CONSIGNES:
[A] Recopiez fidèlement un passage de l'extrait sur le manque à gagner fiscal, en commençant aux mots « Honorables sénateurs, je » et en vous arrêtant après « à sa discrétion. ».
[B] D'après l'extrait sur le manque à gagner fiscal, à quelle fréquence le projet de loi S-217 exigerait-il des rapports sur le manque à gagner fiscal ?
[C] Énumérez les trois lacunes que l'extrait sur le manque à gagner fiscal relève dans les mesures de l'Agence du revenu du Canada.

TEXTE À LIRE:
════════

Fait intéressant, l’Agence du revenu du Canada souligne que « cette approche est conforme à la proposition du projet de loi S-258, déposé par le sénateur Percy Downe en mars 2023 ».

Honorables sénateurs, je crois que c’est une façon pour l’Agence du revenu du Canada de reconnaître que le travail du sénateur Downe a déjà changé les choses. Même si les mesures prises par l’Agence du revenu du Canada sont encourageantes, elles présentent trois lacunes importantes.

Tout d’abord, la loi n’oblige pas l’agence à continuer de faire le travail requis pour publier des rapports sur des éléments précis du manque à gagner fiscal. Compte tenu de l’importance de ces renseignements pour le Parlement, il faut que la loi exige que l’agence fournisse ces données au lieu de laisser cela à sa discrétion.

Il faut que la loi exige des rapports réguliers sur le manque à gagner fiscal afin que nous puissions suivre les progrès au fil du temps. Le projet de loi S-217 viendrait remédier à la situation en exigeant des rapports sur le manque à gagner fiscal tous les trois ans.

La deuxième lacune du processus en place, c’est que l’agence n’est pas obligée de communiquer les données sur le manque à gagner fiscal au directeur parlementaire du budget. S’il n’a pas accès à ces données, le directeur parlementaire du budget est limité dans sa capacité de vérifier ou d’évaluer de manière indépendante les estimations de l’agence, ce qui constitue une lacune importante en matière de reddition de comptes au public.

Le projet de loi S-217 propose une solution à ce problème qui, comme je l’ai mentionné, est jugée satisfaisante par le directeur parlementaire du budget.

Troisièmement, même si l’Agence du revenu du Canada publie certaines condamnations pour évasion fiscale, la liste actuelle n’est pas exhaustive et fournit peu d’information sur les affaires internationales. Ce manque de transparence nuit à la responsabilité publique dans la lutte contre l’évasion fiscale à l’étranger. Le projet de loi S-217 remédierait à cette situation en exigeant la divulgation complète de ces condamnations.

════════

(Données sur la localisation de cibles visibles)

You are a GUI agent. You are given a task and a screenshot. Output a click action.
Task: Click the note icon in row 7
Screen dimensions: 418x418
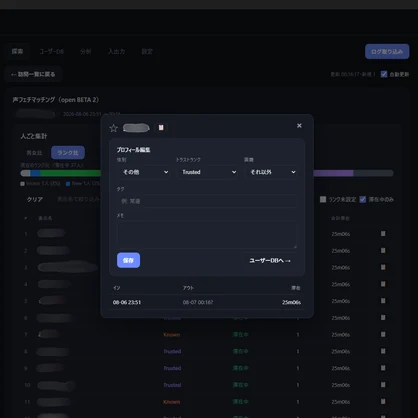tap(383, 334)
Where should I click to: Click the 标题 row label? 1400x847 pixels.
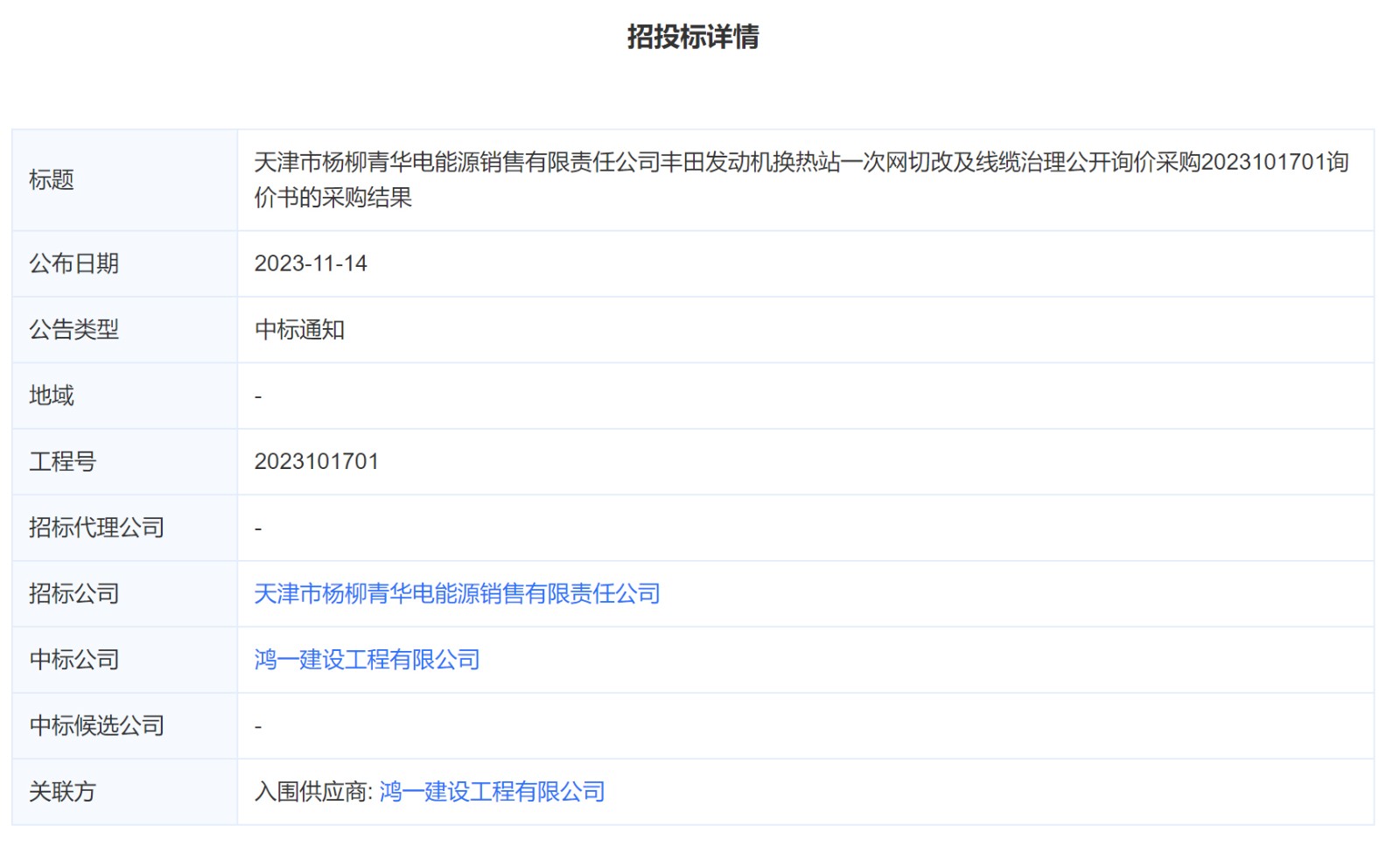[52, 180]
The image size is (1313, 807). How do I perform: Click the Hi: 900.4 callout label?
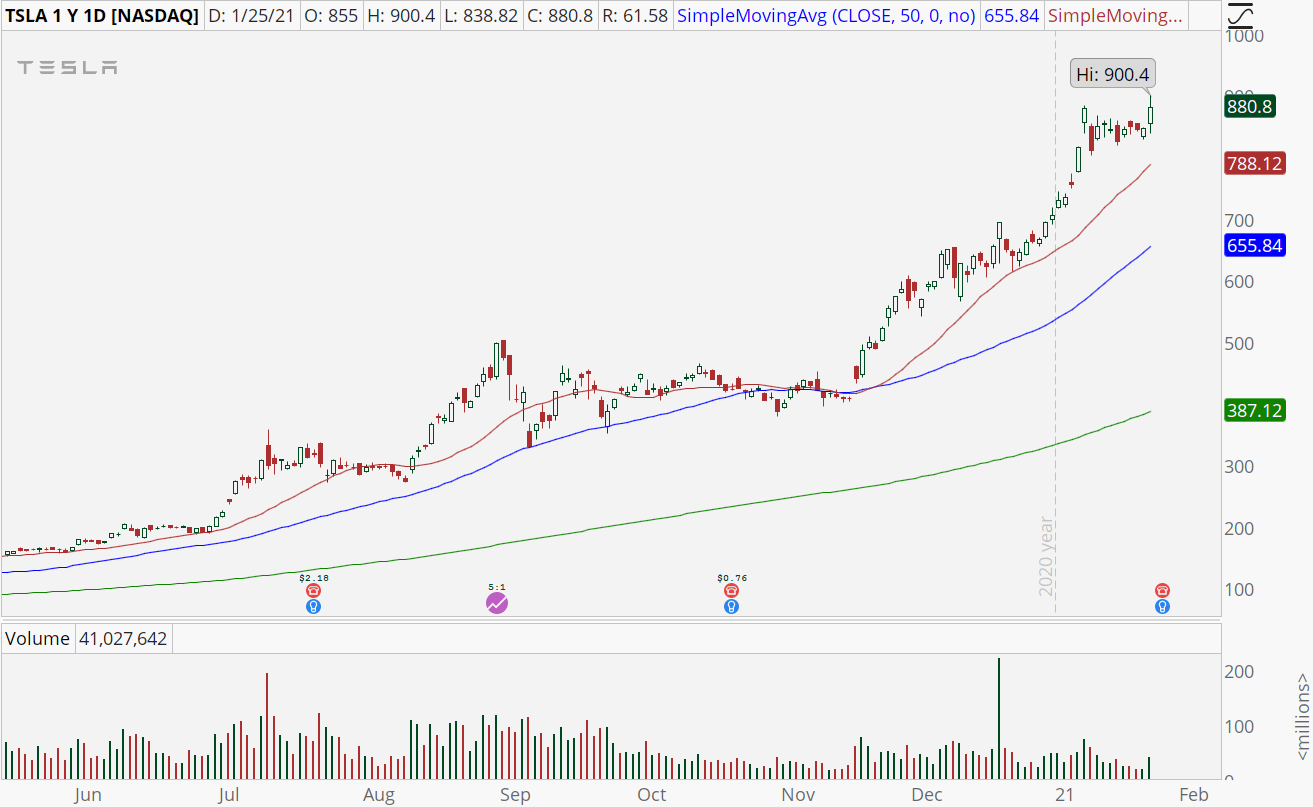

════════

RÉPONSES RÉDIGÉES:
[A]
Honorables sénateurs, je crois que c’est une façon pour l’Agence du revenu du Canada de reconnaître que le travail du sénateur Downe a déjà changé les choses. Même si les mesures prises par l’Agence du revenu du Canada sont encourageantes, elles présentent trois lacunes importantes.

Tout d’abord, la loi n’oblige pas l’agence à continuer de faire le travail requis pour publier des rapports sur des éléments précis du manque à gagner fiscal. Compte tenu de l’importance de ces renseignements pour le Parlement, il faut que la loi exige que l’agence fournisse ces données au lieu de laisser cela à sa discrétion.

[B] Tous les trois ans.

[C]
- La loi n'oblige pas l'agence à continuer de faire le travail requis pour publier des rapports sur des éléments précis du manque à gagner fiscal.
- L'agence n'est pas obligée de communiquer les données sur le manque à gagner fiscal au directeur parlementaire du budget.
- La liste des condamnations pour évasion fiscale publiée par l'agence n'est pas exhaustive et fournit peu d'information sur les affaires internationales.